Literary Agent Lew Weitzman Dies at 75
Lew Weitzman, a Hollywood agent for more than a half-century, died June 30 of brain cancer in Los Angeles. He was 75.
His sons are Matt Weitzman, a co-creator of Fox/TBS sitcom American Dad!, and Paul Weitzman, an agent at Preferred Artists Agency. Their father founded Preferred in 1988.
After military service, the senior Weitzman joined MCA, then the largest talent agency in the world. In 1966, he began a seven-year relationship with the William Morris Agency, specializing in writers and producers.
Weitzman in 1973 formed Lew Weitzman and Associates, which he supervised for the next 10 years, then sold the firm to the Sy Fisher Company, a division of Taft Entertainment.
He became head of the agency unit and remained there until 1988, when a WGA strike that lasted 155 days disrupted production.
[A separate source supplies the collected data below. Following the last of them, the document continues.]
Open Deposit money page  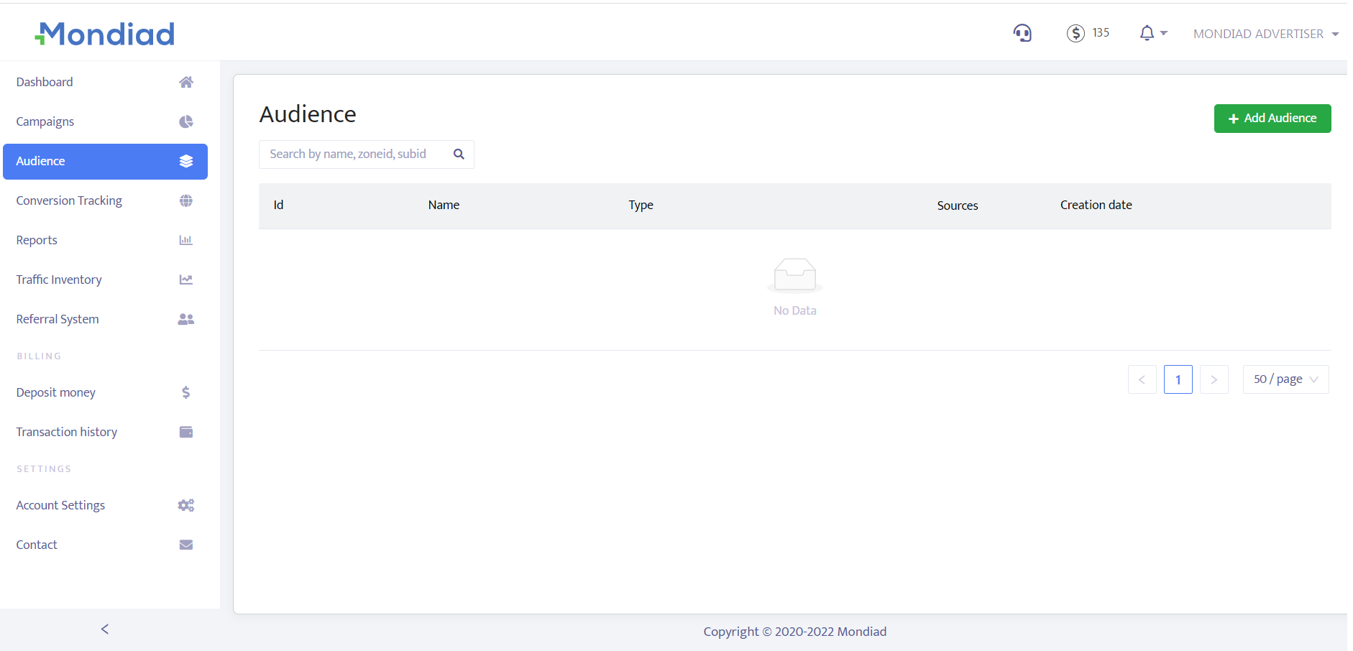pyautogui.click(x=56, y=392)
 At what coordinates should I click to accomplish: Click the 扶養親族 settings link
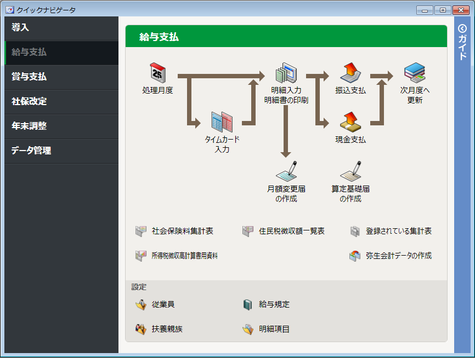click(x=167, y=329)
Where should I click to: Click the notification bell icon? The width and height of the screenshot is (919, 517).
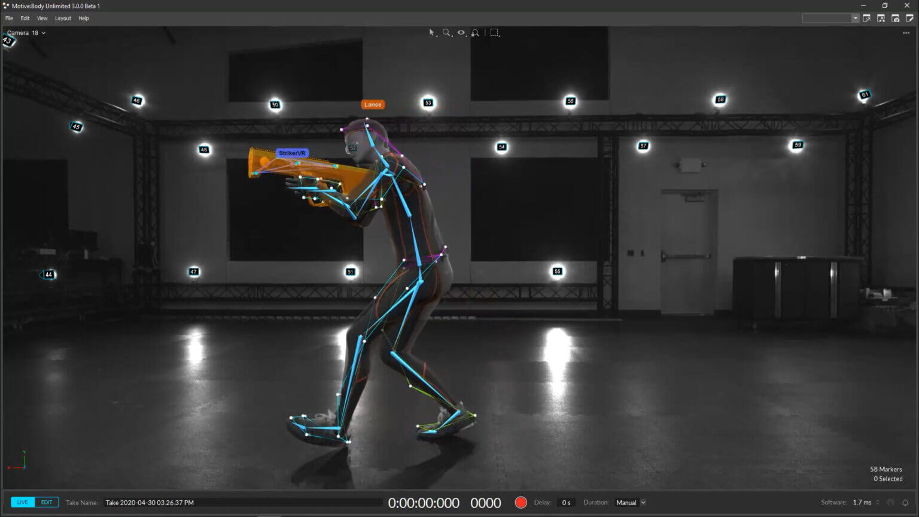point(905,503)
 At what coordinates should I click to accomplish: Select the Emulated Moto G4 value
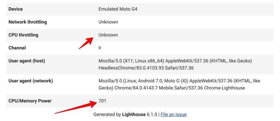pyautogui.click(x=118, y=9)
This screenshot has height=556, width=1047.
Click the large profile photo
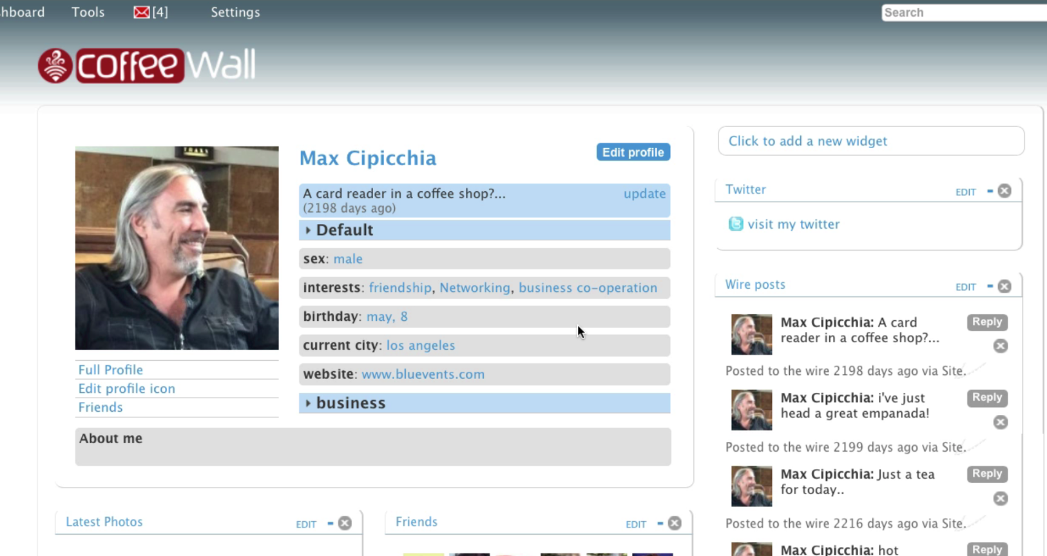[x=177, y=248]
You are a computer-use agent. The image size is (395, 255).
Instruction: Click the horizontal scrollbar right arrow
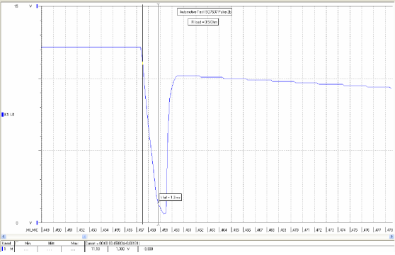(x=391, y=237)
Weitzman launched Preferred Artists later that year and remained active at his agency until November.
Weitzman’s clients included Dallas producer Leonard Katzman; writers James Lee Barrett (Smokey and the Bandit, The Green Berets), Jim Byrnes (Gunsmoke), John McGreevey (My Three Sons), John Baskin (Good Times), Roger Shulman (Good Times), Jay Moriarty & Mike Milligan (The Jeffersons) and Ann Beckett (Rich Man, Poor Man — Book II); and actor-writer-director Dick Christie.
Weitzman graduated in 1955 from Los Angeles High School, where he served as student body president. At UCLA, he specialized in international relations and graduated in 1959.
For the past 20 years, he was an active member of the Valleyaires, a men’s chorus in the San Fernando Valley, as well as a tenor in several barbershop quartets.
Survivors also include his wife of 48 years, Dale, and five grandsons.
The family asks that donations be made in Weitzman’s name to The Art of the Brain, a charitable organization fighting brain cancer.
A memorial service will take place at 2 p.m. on July 24 at Directors Guild of America headquarters at 7920 Sunset Blvd. in Los Angeles.